This repository contains the implementation of Discriminative Reward Co-Training (DIRECT), a novel reinforcement learning extension designed to enhance policy optimization in challenging environments with sparse rewards, hard exploration tasks, and dynamic conditions. DIRECT integrates a self-imitation buffer for storing high-return trajectories and a discriminator to evaluate policy-generated actions against these stored experiences. By using the discriminator as a surrogate reward signal, DIRECT enables efficient navigation of the reward landscape, outperforming existing state-of-the-art methods in various benchmark scenarios. This implementation supports reproducibility and further exploration of DIRECT's capabilities.
- python 3.10
- hyphi_gym
- Stable Baselines 3
pip install -r requirements.txt
Example for training DIRECT:
from baselines import DIRECT
envs = ['Maze9Sparse']; epochs = 24
model = DIRECT(envs=envs, seed=42, path='results')

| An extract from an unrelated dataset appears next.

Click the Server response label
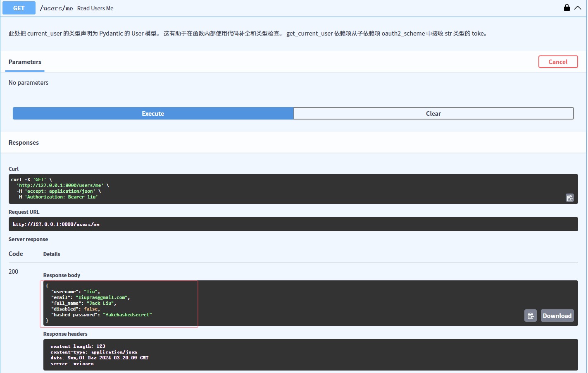Image resolution: width=588 pixels, height=373 pixels. 28,239
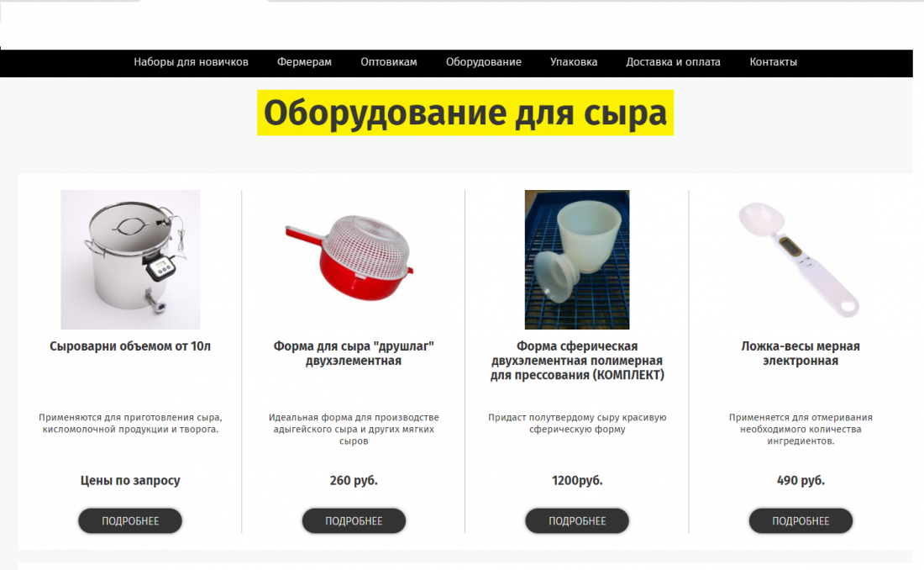Go to the Контакты page
Viewport: 924px width, 570px height.
click(773, 62)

model.learn(total_timesteps = epochs * 2048 * 4)
model.save()
python -m run DIRECT -e Maze9Sparse -t 24 --path 'results/1-eval'
python -m run [DIRECT|GASIL|SIL|A2C|PPO|VIME|PrefPPO] -e FetchReach -t 96 --path 'results/2-bench'
python -m run -h
./run/1-eval/kappa.sh
./run/1-eval/omega.sh
./run/1-eval/chi.sh
./run/2-bench/maze.sh
./run/2-bench/shift.sh
./run/2-bench/fetch.sh
python -m plot results/1-eval/kappa -m Buffer --merge Training Momentum Scores
python -m plot results/1-eval/omega -m Discriminator --merge Training
python -m plot results/1-eval/chi -m DIRECT --merge Training
python -m plot results/2-bench -e Maze9Sparse -m Training
python -m plot results/2-bench -e HoleyGrid -m Shift --merge Training
python -m plot results/2-bench -e FetchReach -m Training